§ What you should do
Continue the article on employee stock ownership plans from its final sentence.

§ Quoted text
━━━━━━
Who would want to be in an employee-stock ownership program, post WorldCom, post Global Crossing, post whatever-is-going-to-melt-down this week?

Proponents contend that ESOPs vehicles for employee ownership of a public or privately held company’s stock still offer a lot to both employees and business owners. The seller, under federal laws in existence since 1974, can keep capital gains tax-free if sales to an ESOP are reinvested in U.S. securities, while employees can consider payments made to acquire the company to be tax deductible.

“Congress wanted to promote employee stock ownership back in 1974, and so the tax code reflects that,” says George Ray, chairman and chief executive of LeFiell Manufacturing Inc., in Santa Fe Springs, an aerospace and aircraft sector subcontractor. Ray also is vice chairman of the National ESOP Association.

There is no arguing the tax picture for ESOPs is pretty sweet. But in these cautious times, some are counseling business owners and employees not to leap into ESOPs.

“I generally like ESOPs, but you have to consider the timing,” said Bob Rosowski, partner with Ernst & Young in downtown Los Angeles. “The valuations are going to be low now, and the Department of Labor is going to be scrutinizing ESOPs very closely.”

Generally speaking, ESOPs buy companies at a value determined by independent evaluations known as fairness opinions. Fairness opinions are paid for by the owner (seller), and their objectivity can be the subject of litigation if a company later fails, Rosowski said. If the litigation succeeds, owners may find themselves hiring expensive lawyers and owing fees to the Internal Revenue Service.

In the past, some fast-footed owners have used ESOPs as an exit strategy, selling their company to an ESOP that leveraged up to make the acquisition. In some examples, the departing owner took along prime prospects, or after a few turns of bad luck, the ESOP-owned business collapsed under the new debt load.

Still, only a tiny fraction of the nation’s 3,000 active ESOPs are ill-conceived, contends Ray, who says industry studies strongly suggest that motivated employees work harder, and that ESOP-companies perform better than like non-ESOP companies.

LeFiell Manufacturing is majority-owned by the ESOP, and most LeFiell employees participate. “Our absenteeism rate is 0.8 percent,” Ray said.

Whatever their virtues, ESOPs may be a tough sell for a while. The big bogeymen are concentrated investment portfolios, which did in many Enron employees. Ideally, investors should not keep most of their nest eggs in one basket. Yet with an ESOP, that often happens.
━━━━━━
[Records about locating elements on screens]

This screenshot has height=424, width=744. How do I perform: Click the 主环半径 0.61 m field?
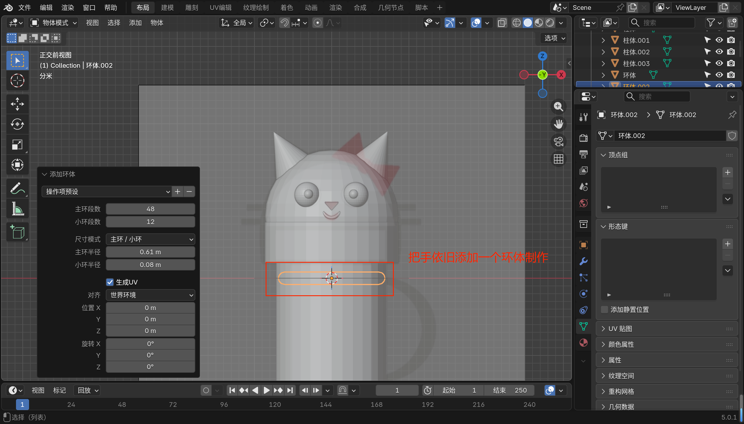150,252

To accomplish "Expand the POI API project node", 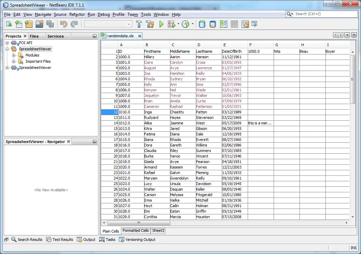I will [7, 43].
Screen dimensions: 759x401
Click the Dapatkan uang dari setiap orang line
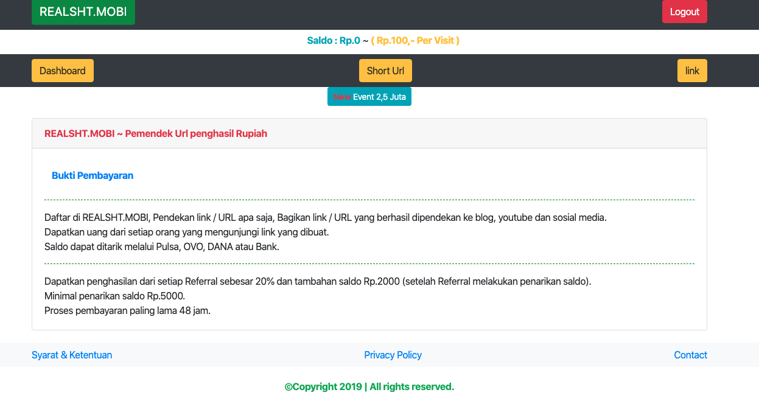186,232
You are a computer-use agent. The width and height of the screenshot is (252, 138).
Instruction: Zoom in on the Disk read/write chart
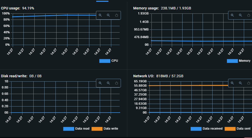coord(100,83)
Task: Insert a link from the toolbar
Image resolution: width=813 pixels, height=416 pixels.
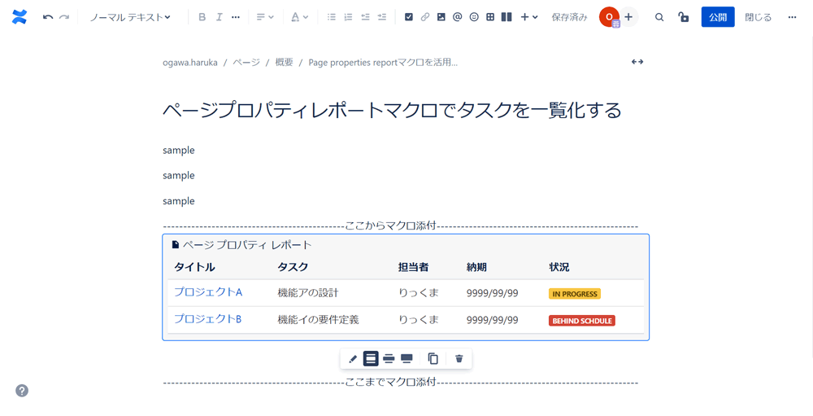Action: (425, 17)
━━━━━━
§ Task result
“Well, that is one of the risks of business ownership,” Ray explained. “Most business owners are over-concentrated. Many homeowners are over-concentrated. You get benefits, but you also get risks.”

No Junk

Though it got little ink in the United States, L.A.-based vitamin powerhouse Herbalife International Inc. failed in an attempt to sell $250 million in high-yield bonds into the European market, in a deal handled by UBS Warburg. The proceeds were to help finance a $685 million buyout of Herbalife by two private equity firms: Stamford, Conn.-based Whitney & Co. and San Francisco-based Golden Gate Capital Inc. (Whitney is one of the nation’s oldest private-equity firms.)

According to some bond traders, UBS Warburg had cut back the offering to $165 million, and upped the yield to a juicy 12 percent, but still the buyers wouldn’t be tempted. In the last three years, it’s become increasingly difficult to find financing for mergers. “This is just another sign the market doesn’t like buyouts or mergers anymore,” said one analyst.

A Herbalife spokesman said last week that the going-private transaction, priced at $19.50 a share, will go ahead.

Evidently, the stock market thinks a deal will get done: Herbalife is still trading at $19 and change, well above the $15 it commanded before the April announcement of the going-private deal.

More Than Words

Armed with a Ph.D in economics from Berkeley and a stint with the Federal Reserve Board in Boston, Neil Berkman returned to his native Los Angeles 20 years ago and plunged into the business of investor relations, IR for short.

There are always companies that want IR to immediately jack up share prices. “I have to tell people every day, it’s performance plus communication that equals multiples,” said Berkman, who runs his own shop in Century City. “Some people want just the communication to do the trick.”

Lately, small-cap stocks with sensible businesses and a solid plan to enhance shareholder value are receiving a warmer welcome, said Berkman. “What investors are looking for now is transparency, a company you can understand, and honest, capable guys running it,” Berkman said.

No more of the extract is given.